Karl Nolle, MdL

DNN/LVZ, 17.08.2004

Neues Indiz: Reisen nach Jugoslawien

 
Leipzig/Dresden. Peter Porsch, sächsischer PDS-Spitzenmann zur Landtagswahl und mutmaßlicher Stasi-Spitzel, gerät immer stärker unter Druck. Nach Informationen unserer Zeitung gibt es Indizien, dass Porsch 1970 in Westberlin von der Stasi angeworben wurde und 1973 in die DDR kam, um einer Enttarnung zu entgehen.

Hubertus Knabe, ehemals Forscher in der Stasi-Unterlagen-Behörde und heute Chef der Gedenkstätte im Gefängnis Berlin-Hohenschönhausen, stieß Anfang der 90er zufällig auf Porsch - an der Universität Ljubljana. "Herr Porsch trat dort seit vielen Jahren als Gast auf. Das hat mich gewundert, denn normalerweise durften DDR-Bürger nicht nach Jugoslawien reisen", sagte Knabe gestern gegenüber unserer Zeitung.

Angst vor Verhaftung?

Ein pikantes Detail. Aus bisher bekannten Stasi-Akten geht hervor, dass für Porsch "aus operativen Gründen" ein Reiseverbot in Nato-Staaten galt. Flüge nach Jugoslawien ja, ins Nato-Gebiet nein - eine solche Differenzierung ist schwer erklärbar. Sie galt aber, wenn Mitarbeitern auf Nato-Gebiet eine Verhaftung drohte.

Porsch lehnt derzeit Auskünfte ab, seine Anwälte verbreiteten gestern eine Erklärung: "Gegenüber Professor Porsch hat sich zu keinem Zeitpunkt ein DDR-Geheimdienstler als solcher zu erkennen gegeben und demzufolge ist er auch zu keinem Zeitpunkt zu einer Zusammenarbeit mit dem DDR-Geheimdienst aufgefordert worden." Als "Mann mit sozialistischen Idealen" habe er "gegenüber Gesprächspartnern in der DDR keinen Argwohn gehegt".

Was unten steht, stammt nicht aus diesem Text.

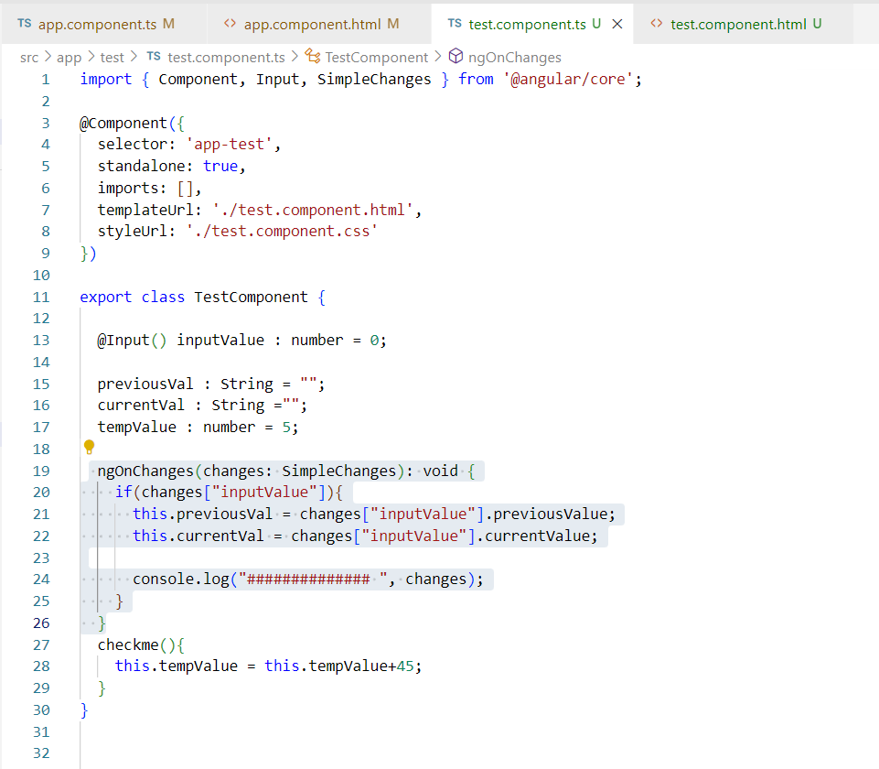Click the lightbulb code action icon

[90, 447]
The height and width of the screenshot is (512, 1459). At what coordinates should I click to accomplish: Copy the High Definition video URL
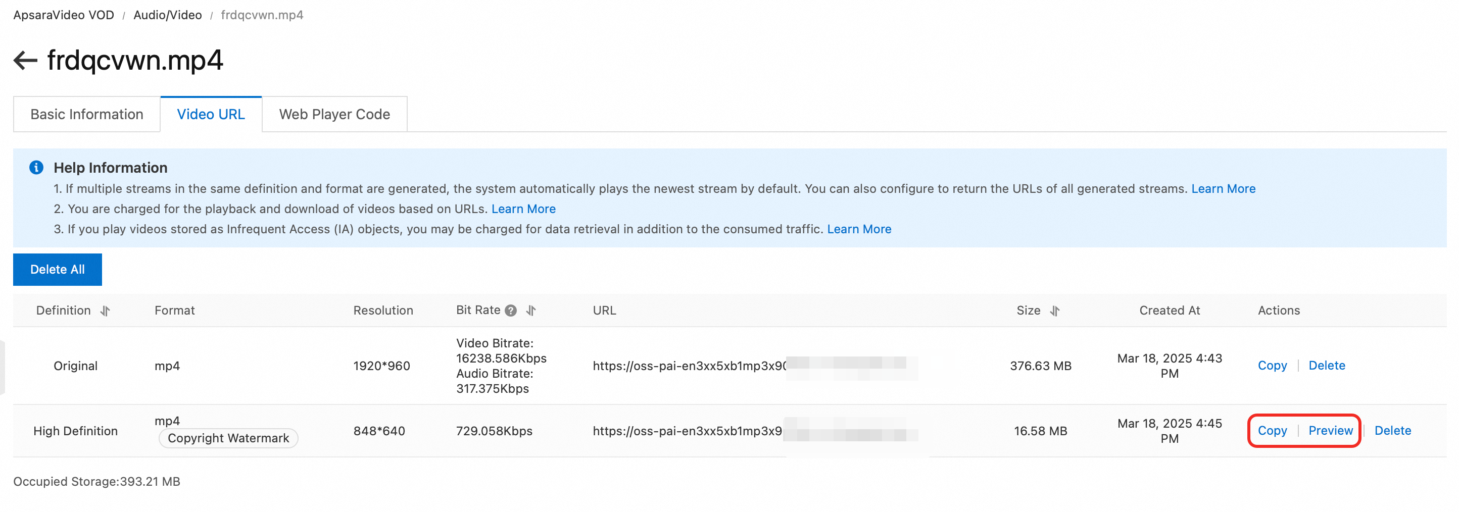[1272, 431]
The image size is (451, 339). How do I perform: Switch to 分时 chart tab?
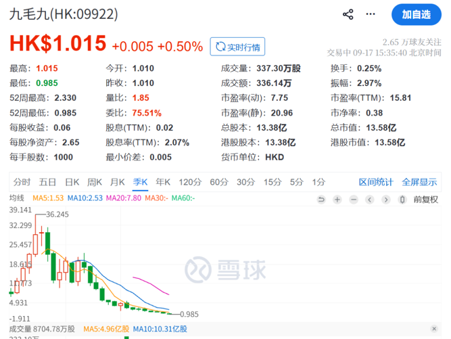pyautogui.click(x=22, y=182)
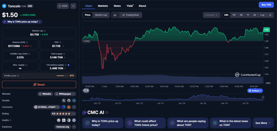Select the line chart style icon
The height and width of the screenshot is (131, 277).
click(115, 15)
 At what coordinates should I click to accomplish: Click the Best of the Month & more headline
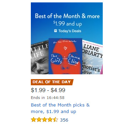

Porsch war nach eigener Darstellung 1973 als Übersiedler in die DDR gekommen. "Übersiedler", so Knabe, "kamen in der DDR in Aufnahmelager und dort keinesfalls an der Stasi vorbei." Dass ein Betroffener bei den äußerst intensiven Befragungen nicht merkte, mit wem er es zu tun hatte, sei kaum vorstellbar.

Stasi-Agenten blieb die Internierung allerdings erspart. "Ich musste in kein Lager", bestätigte Erich Z. unserer Zeitung. Für den damaligen hessischen Regierungsrat und Mielke-Spion, der 1979 aus Furcht vor Enttarnung mitsamt seiner Familie nach Leipzig floh, besorgte die Leipziger Stasi einen Job an der Uni und eine Fünf-Zimmer-Neubauwohnung.

Tauchstation Uni Leipzig

Laut Stasi-Akten soll Porsch seit 1970 IM gewesen sein. Das Uni-Archiv lehnt Auskünfte zu dem Fall ab. Umso aufschlussreicher ist im Nachhinein ein Gespräch, das unsere Zeitung vor zwölf Monaten mit dem Archiv-Chef führte: Die Leipziger Universität, so erklärte Gerald Wiemers 2003, habe einst zu den bevorzugten Tauchstationen für Stasi-Agenten gezählt. 1973 und 1979 seien eine ganze Reihe in unterschiedlichsten Fachrichtungen untergebracht worden. Bei einigen sei die Vergangenheit offenkundig gewesen, bei anderen sollte sie verschleiert werden.

Das würde auf Porsch passen. Er kam 1973 nach Leipzig, erhielt eine Assistentenstelle, stieg 1988 zum Professor auf. Laut Universitätssprecher Volker Schulte hat Porsch Anfang der 90er schriftlich erklärt, nicht bei der Stasi gewesen zu sein. Die Personalkommission der Uni will den Fall noch in diesem Monat neu bewerten.